The one-line difference
A question bank is a library. Deduce is a gym. You can't get fit by reading about exercise, and you can't learn the syllabus by only working out — serious IBPS/SBI/SSC prep needs both.
Side by side
| Question banks & courses | Deduce | |
|---|---|---|
| Job | Learn theory, cover the full syllabus, attempt mocks | Build a daily solving habit and speed on reasoning puzzles |
| Questions | Large but static sets — repeat attempts become recall, not deduction | A fresh puzzle every day, machine-proven to have exactly one solution, never repeated |
| Validation | Self-reported timing; solutions printed alongside | Server-checked answers, server-measured time, 3 attempts — the leaderboard ranks real solving |
| Coverage | Everything: reasoning, quant, English, GA, non-verbal | Arrangement-family reasoning first (floor, circular, row, double-row seating) — one of the most heavily tested blocks in banking prelims reasoning |
| Time per day | Open-ended study sessions | About five minutes; streaks reward consistency |
| Price | Freemium to paid courses | Free — one puzzle per difficulty per day, no sign-up needed |
When a question bank is the right tool
Learning a topic for the first time, drilling non-verbal/figural reasoning (image-based — Deduce only ships puzzle types it can validate to a single solution, so it honestly doesn't cover these yet), full-length mocks, and every non-reasoning section. Keep your bank or course for all of that.

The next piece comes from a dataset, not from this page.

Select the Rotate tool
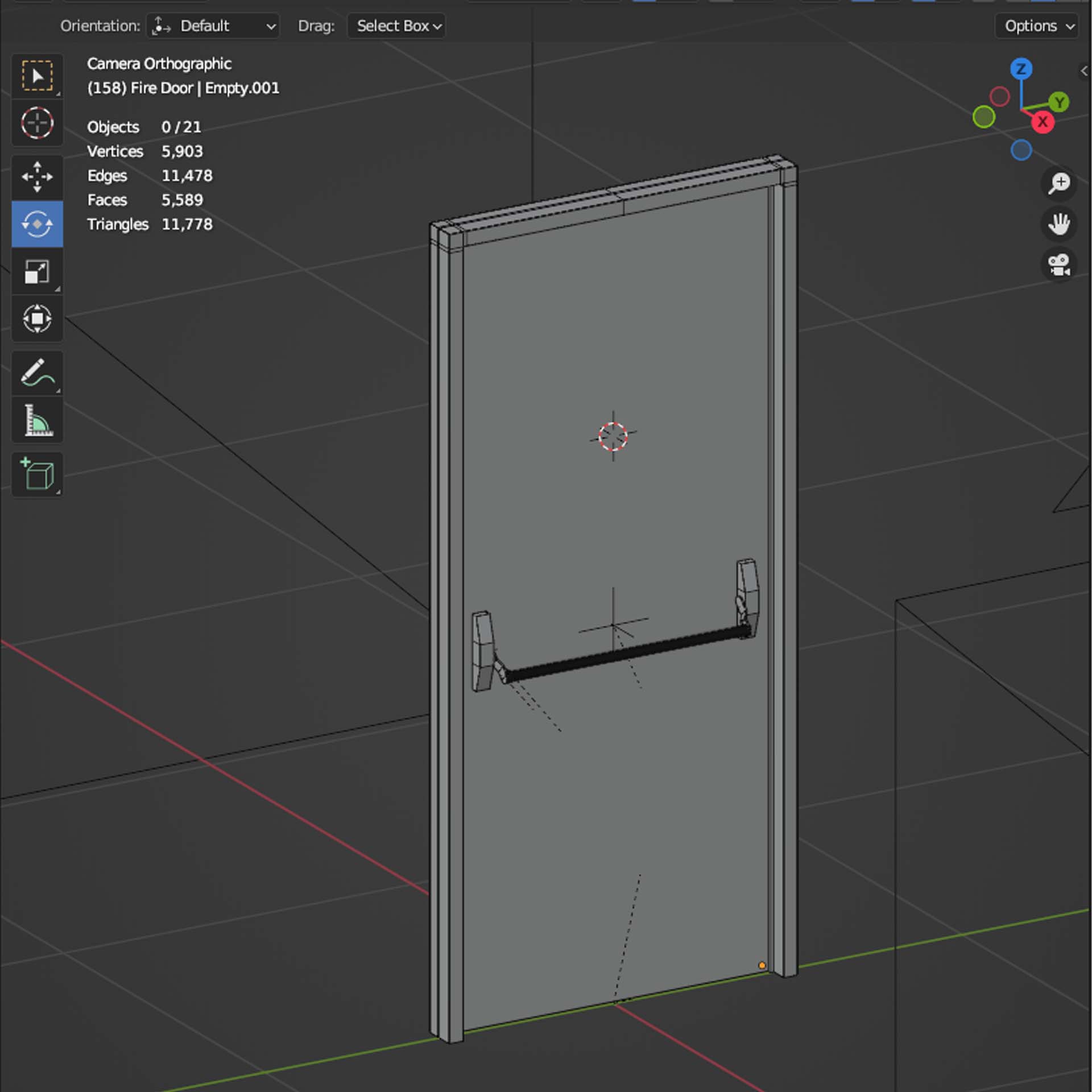 pyautogui.click(x=38, y=224)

When Deduce is the right tool
The seating/arrangement puzzle block is a place where many banking aspirants lose time — and it's a skill, not knowledge: it decays without daily reps and it can't be memorised. A fresh, validated puzzle each day with a visible streak is the most reliable way to keep that muscle warm right up to exam day. After every round you get the full step-by-step deduction, so a loss still teaches the method.
The honest limits
Deduce is not a course, has no video lectures, no mocks, no quant or English, and no figural reasoning yet. If you can only use one resource for your whole prep, use a course. If your reasoning section specifically needs speed and consistency, that's the gap Deduce exists to close.
FAQ
Is Deduce a replacement for Testbook, Smartkeeda or Adda247?

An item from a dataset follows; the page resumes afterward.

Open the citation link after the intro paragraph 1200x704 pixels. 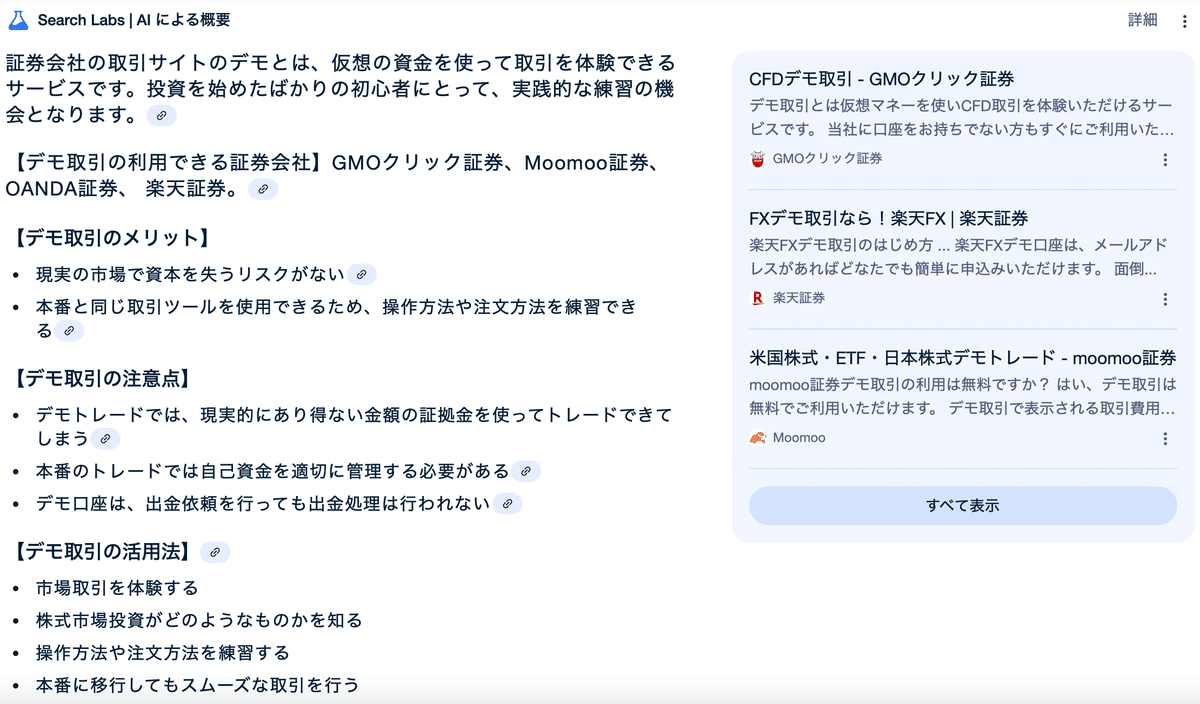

No, and it does not try to be. Question banks and courses are where you learn reasoning theory, attempt full mock tests, and cover every exam section. Deduce does one thing those resources structurally cannot: a fresh, never-repeated, server-validated logic puzzle every day with a streak and a real leaderboard, so you build daily solving speed instead of recognising repeated questions. Most serious aspirants should use both.
Why does a fresh daily puzzle matter compared to a static question bank?
With a static bank, the second time you see a puzzle you are recalling, not deducing. Deduce generates a new puzzle each day and machine-proves it has exactly one solution before serving it, so every solve is genuine deduction practice. Answers are checked on the server with a 3-attempt limit and server-measured time, so the leaderboard reflects real solving speed.
Which exam topics does Deduce train, and which should I keep using a question bank for?
Deduce trains arrangement-family reasoning first — floor, circular, row and double-row seating puzzles, one of the most heavily tested and time-consuming blocks in banking prelims reasoning. For non-verbal/figural reasoning, reading comprehension, quant and general awareness, a question bank or course remains the right tool; Deduce only ships puzzle types it can validate to a single solution and would rather be honest than overclaim.
Is Deduce free?
Yes. One new puzzle per difficulty (easy, medium, hard) every day, free, no sign-up required to start. Optional Google sign-in only saves your streak across devices.